= INSTRUCTIONS =
1) Reproduce the part of the similarity-score thread that opens with the words containing "I see, but why" and closes with "the API level.".
2) In one to three sentences, explain why the similarity-score thread says dot product was kept as the default similarity function.
3) Please state whether each statement agrees with the similarity-score thread, answering yes or no and quoting the deciding words.
(a) The vectors are normalized before the dot product is calculated.
(b) The raw dot product is scaled by dividing by 100 and applying the expit function.
(c) Querying with an empty string gives a score of about 0.5.

━━━━━ READING TEXT

Hey @timpal0l, the default similarity function of ElasticsearchDocumentStore is dot_product. As the dot product can take any positive or negative value we scale it with expit to a value between 0 and 1. Note, that this does not guarantee a perfect match to receive a value of 1 as the value depends on the magnitudes of the vectors itself and not only their angle. To achieve this, you can set the similarity function to cosine within ElasticsearchDocumentStore.

To correctly understand the second question: do you rather mean the conteXt of the answer?

timpal0l commented 2 years ago

I see, but even if we use plain dot_product, the query = "What is a novel coronavirus?" and the content="What is a novel coronavirus?" does have the exact same embeddings, hence their dot_product would be 1.0 aswell. Do you have any clue why the dot product between the same texts get 0.6059359910992558?

The second question was probably just me mixing up context and content... 😆

If you follow the FAQ tutorial and query with something that has an exact content, do you get 1.0?

tstadel commented 2 years ago

To answer your first question, the raw dot product here produces a value of sum 40ish (I previously saw that during debugging). As mentioned before, this value coming from the dot product can be anything from -verybignumber to +verybignumber depending on the magnitudes of the vectors (they are not normalized before calculating the dot product). Afterwards we scale this value to something between 0 and 1 by dividing by 100 and applying the expit function. This scaling however has not the property to produce 1 if there is perfect match. It's merely a heuristic to not produce insanely big numbers.

timpal0l commented 2 years ago

I see, but why use this option as default? I mean the number 0.6 isnt that intuitive for a perfect match. I think its a "better practice" to use cosine similarity normalized to the [0, 1] range for interpretation. If I query with a empty string I get 0.5 isch, as a number, meaning that there is a very small range where I would need to find a good threshhold for an application.

tstadel commented 2 years ago

I totally get your point. In your case (finding a good threshold) interpretability of the score is the leading factor. However, (according to our docstrings) dot product simply performs better in some settings like Dense Passage Retrieval, where interpretability is not of special concern. Most of the time we just want to have some order. So we had to make a decision here on the API level.

At least in my opinion, it isn't too intuitive why these two metrics would produce a different order/ranking, this article shows a very illustrative example.

On the other hand, I see no reason to not set similarity="cosine" in the tutorial including a simple description what the cosine values mean. @timpal0l Would you like to make that contribution in a PR?

ZanSara commented 2 years ago

Hello @timpal0l, do you think we can close this issue for now? Or are you interested in contributing a PR?

ZanSara commented 2 years ago

I'm closing for now. If you later want to pick up this issue, feel free to re-open :slightly_smiling_face:

━━━━━━━━━━
━━━━━ INFORMATION SUPPLIED

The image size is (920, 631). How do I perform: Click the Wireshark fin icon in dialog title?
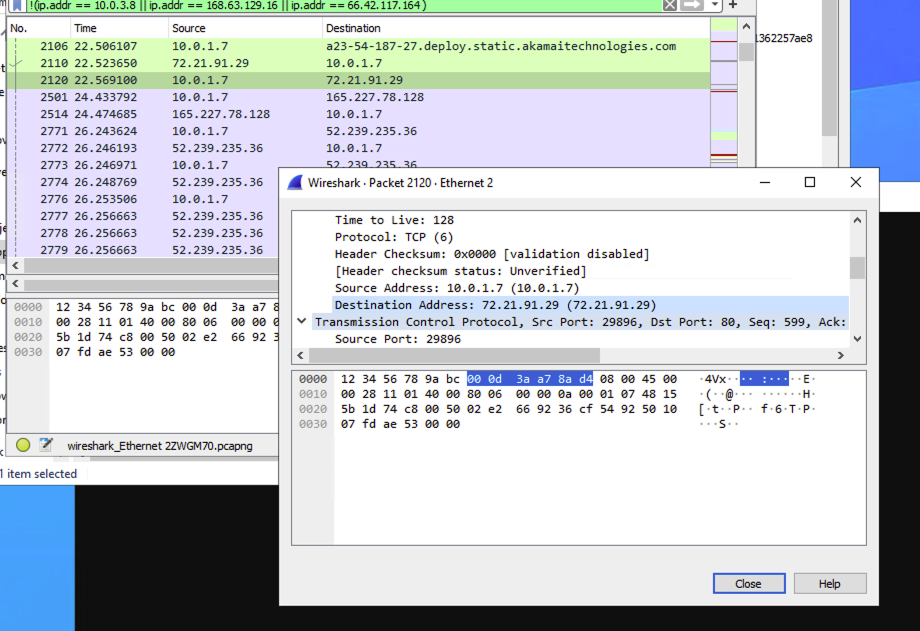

━━━━━━━━━━
━━━━━ INFORMATION SUPPLIED

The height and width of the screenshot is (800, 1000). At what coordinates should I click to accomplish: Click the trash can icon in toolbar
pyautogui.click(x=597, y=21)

━━━━━━━━━━

= TASK SOLUTIONS =
1)
I see, but why use this option as default? I mean the number 0.6 isnt that intuitive for a perfect match. I think its a "better practice" to use cosine similarity normalized to the [0, 1] range for interpretation. If I query with a empty string I get 0.5 isch, as a number, meaning that there is a very small range where I would need to find a good threshhold for an application.

tstadel commented 2 years ago

I totally get your point. In your case (finding a good threshold) interpretability of the score is the leading factor. However, (according to our docstrings) dot product simply performs better in some settings like Dense Passage Retrieval, where interpretability is not of special concern. Most of the time we just want to have some order. So we had to make a decision here on the API level.

2) Dot product performs better in some settings, such as Dense Passage Retrieval, where the score's interpretability is not of special concern. Most of the time only an order of results is wanted, so a decision had to be made at the API level.

3)
(a) No: "they are not normalized before calculating the dot product"
(b) Yes: "by dividing by 100 and applying the expit function"
(c) Yes: "If I query with a empty string I get 0.5 isch"